Shellfish trade remains a structural casualty of Brexit as EU-UK SPS talks advance

brexit

Five years after the United Kingdom left the EU single market, live bivalve molluscs continue to illustrate the structural consequences of regulatory separation. As negotiations progress towards a possible sanitary and phytosanitary (SPS) agreement, the sector is once again at the centre of the EU-UK trade equation.

The Market Advisory Council (MAC) has adopted an opinion urging the development of a structured and specific SPS framework for bivalve molluscs within the broader negotiations. The request reflects persistent friction that has not dissipated since 2021, when shellfish trade became subject to third-country controls, including export health certificates, systematic border inspections and additional administrative procedures.

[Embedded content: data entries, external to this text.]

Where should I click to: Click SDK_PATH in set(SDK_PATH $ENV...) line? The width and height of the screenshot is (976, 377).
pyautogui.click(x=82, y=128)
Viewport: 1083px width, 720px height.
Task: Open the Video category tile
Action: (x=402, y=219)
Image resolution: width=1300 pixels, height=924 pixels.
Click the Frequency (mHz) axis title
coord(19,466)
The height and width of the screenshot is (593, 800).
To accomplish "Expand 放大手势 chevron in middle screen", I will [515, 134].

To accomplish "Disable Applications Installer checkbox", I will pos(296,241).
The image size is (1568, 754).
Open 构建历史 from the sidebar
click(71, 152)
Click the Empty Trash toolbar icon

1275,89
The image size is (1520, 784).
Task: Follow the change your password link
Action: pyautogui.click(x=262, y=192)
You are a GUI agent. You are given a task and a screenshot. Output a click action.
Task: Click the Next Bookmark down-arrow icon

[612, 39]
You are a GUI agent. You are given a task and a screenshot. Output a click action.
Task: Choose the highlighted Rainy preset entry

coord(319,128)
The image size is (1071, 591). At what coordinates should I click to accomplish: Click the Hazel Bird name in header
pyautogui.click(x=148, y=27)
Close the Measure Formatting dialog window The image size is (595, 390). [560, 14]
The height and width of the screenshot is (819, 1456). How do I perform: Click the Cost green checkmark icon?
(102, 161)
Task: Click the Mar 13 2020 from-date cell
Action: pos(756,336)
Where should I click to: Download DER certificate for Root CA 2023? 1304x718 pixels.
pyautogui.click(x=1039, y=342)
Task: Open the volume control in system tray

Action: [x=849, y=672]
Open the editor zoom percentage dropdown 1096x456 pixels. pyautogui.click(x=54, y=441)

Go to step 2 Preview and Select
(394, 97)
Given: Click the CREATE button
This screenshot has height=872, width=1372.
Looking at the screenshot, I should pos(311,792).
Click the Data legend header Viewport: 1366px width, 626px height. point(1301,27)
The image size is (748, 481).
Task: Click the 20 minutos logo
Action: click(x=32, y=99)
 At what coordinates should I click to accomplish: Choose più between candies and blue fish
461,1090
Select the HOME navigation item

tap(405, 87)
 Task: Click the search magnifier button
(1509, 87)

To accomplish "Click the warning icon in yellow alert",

Although sanitary standards remain high on both sides, the absence of mutual recognition has introduced structural uncertainty into a segment where timing is commercially decisive. For live and chilled molluscs, delay at Border Control Posts translate directly into product degradation, mortality risks and financial losses. The burden has fallen particularly heavily on small and medium-sized operators dependent on high-frequency, time-sensitive shipments.

One of the most sensitive unresolved issues concerns live bivalves originating from Class B production areas, a common and regulated practice before Brexit under harmonised EU rules. The MAC argues that, within a future SPS framework, mechanisms should be explored to restore flows comparable to pre-2021 conditions while preserving biosecurity safeguards. This question is strategically significant for regions such as Galicia, Ireland and Scotland, whose coastal economies have historically depended on fluid cross-Channel shellfish trade.

An SPS agreement would not reintegrate the UK into the single market or customs union, and customs formalities, rules of origin and the risk of regulatory divergence would remain. However, a structured framework could substantially reduce routine certification requirements, streamline inspections and improve digital interoperability between EU and UK systems. For highly perishable aquaculture products, such operational adjustments would carry measurable economic impact.

The political dimension remains delicate, as any durable SPS arrangement would imply some degree of regulatory alignment and dynamic adaptation. For the shellfish sector, however, the negotiations are less about sovereignty debates than about restoring predictability, reducing mortality-linked losses and enabling investment planning in depuration and processing capacity. Whether the talks succeed or stall, live bivalves remain one of the clearest indicators of how far post-Brexit regulatory cooperation can realistically evolve.